In my creative work, when I make use of the word Eskimo it is to bring attention to the ongoing colonization of Inuit peoples in Canada. Sadly, most of the Canadian population has been indoctrinated into the grand narrative of our country's history in which Aboriginal Canadians are absent.
Therefore, the general population is led to believe the word Eskimo is harmless. This is rhetoric, constantly generated by media, to an audience that is uninformed or misinformed about the truth of Inuit existence in Canada.
Economic disparity
The issue is not only about the use of a word, it is also about the disparity that Inuit Canadians live within on a daily basis. It is about Inuit as the smallest group of Aboriginal Canadians, holding the rank of first place in all the statistics that point to poverty, food scarcity and high attrition rates in high school.
Painful and abusive rhetoric has both emotional and financial costs. From where I stand, "The Edmonton Eskimos" have done very well financially off of the word Eskimo. However, I do not see where the team or the CFL has given back to Inuit Canadians as a whole.
Inuit are contributing citizens of Canada. We have always paid full taxes. We do not receive any form of individual payment for the resources that are harvested within the northern areas of Canada.
Any profits received from the resources that Canada or a foreign industry pay for the right to harvest, is placed into a heritage trust account, ensuring that Inuit history and language is sustained into future generations.
The public may think that a land claims agreement represents a huge payout to Inuit in the north, but it does not. It represents an agreement that places the federal government into a position of fulfilling a fiduciary obligation towards the people whose land and resources they wanted.
True ways to reconciliation
My opposition of the use of the word Eskimo by a major football team is not just about cultural appropriation.
Eliminating the use of the word Eskimo is about the empowerment and respect required and demanded by Inuit Canadians.
I heard on CBC Calgary that a small social media survey was taken within the northern areas of Canada where the response was in favour of the word, Eskimo. I also believe that if one Inuit person says, "I don't mind it. That's what we are!" the media and the institutions that hold power will feel justified in how they use the word.

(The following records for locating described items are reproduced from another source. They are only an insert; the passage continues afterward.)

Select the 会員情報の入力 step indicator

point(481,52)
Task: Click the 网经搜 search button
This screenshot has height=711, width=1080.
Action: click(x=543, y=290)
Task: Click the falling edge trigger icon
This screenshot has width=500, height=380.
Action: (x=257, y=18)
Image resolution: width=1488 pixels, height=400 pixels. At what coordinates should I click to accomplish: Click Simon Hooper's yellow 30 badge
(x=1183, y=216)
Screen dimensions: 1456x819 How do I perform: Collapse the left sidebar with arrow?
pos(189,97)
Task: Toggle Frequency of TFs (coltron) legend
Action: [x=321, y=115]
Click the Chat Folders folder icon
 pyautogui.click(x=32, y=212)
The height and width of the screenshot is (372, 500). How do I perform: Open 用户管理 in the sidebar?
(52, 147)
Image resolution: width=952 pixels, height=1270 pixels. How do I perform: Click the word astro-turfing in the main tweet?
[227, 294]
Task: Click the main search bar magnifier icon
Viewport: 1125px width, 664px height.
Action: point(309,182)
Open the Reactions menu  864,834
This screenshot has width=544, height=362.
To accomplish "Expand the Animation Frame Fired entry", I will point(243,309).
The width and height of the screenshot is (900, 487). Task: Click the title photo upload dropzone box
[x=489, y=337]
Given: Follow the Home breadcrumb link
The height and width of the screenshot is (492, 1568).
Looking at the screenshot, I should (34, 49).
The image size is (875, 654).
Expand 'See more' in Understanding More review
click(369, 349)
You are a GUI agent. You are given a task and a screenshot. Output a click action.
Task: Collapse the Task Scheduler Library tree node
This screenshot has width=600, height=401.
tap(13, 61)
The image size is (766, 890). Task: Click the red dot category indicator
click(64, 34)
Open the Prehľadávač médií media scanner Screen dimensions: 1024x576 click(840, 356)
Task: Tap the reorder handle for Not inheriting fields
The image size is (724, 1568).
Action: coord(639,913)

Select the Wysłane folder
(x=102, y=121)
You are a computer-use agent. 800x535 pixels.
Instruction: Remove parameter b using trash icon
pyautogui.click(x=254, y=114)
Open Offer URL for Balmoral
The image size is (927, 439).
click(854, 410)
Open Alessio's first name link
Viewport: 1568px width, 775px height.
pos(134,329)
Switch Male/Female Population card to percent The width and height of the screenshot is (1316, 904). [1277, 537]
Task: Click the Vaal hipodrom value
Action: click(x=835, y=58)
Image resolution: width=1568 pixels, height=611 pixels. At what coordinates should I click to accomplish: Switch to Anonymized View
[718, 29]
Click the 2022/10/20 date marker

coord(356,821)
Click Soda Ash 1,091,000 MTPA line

Last week, Global News reported on a national survey which found only 21 per cent of Canadians believed the Eskimos team name to be unacceptable. In Alberta, that number was just 12 per cent. But this was a poll of only 1,005 people. Clearly, media can present information that leaves out important facts, and does not give a true representation of an issue. Perhaps this can be interpreted as yet another way an institution protects itself.
Another issue is some non-Inuit may feel that by supporting a football team named the Eskimos, they have somehow engaged with Inuit culture or are supporting an Aboriginal group. But Inuit never invented or played football traditionally. Inuit traditional sport is more complex, requiring an intersection of finesse and skill.
Perhaps becoming involved in the Arctic Games, or informing oneself on what Inuit culture is, could be a form of personal reconciliation that mainstream society could take up.
I speak from what I know. What I know is the name of a football team generates a great deal of passion and energy. I would like to see that passion and energy from the fans and general public put into the social justice issues that the Inuit represent. If that happened, what a beautiful world we would live in.
Inuttigut. We the Inuit: We are here.
Norma Dunning is a PhD candidate in the Department of Educational Policy Studies at the University of Alberta.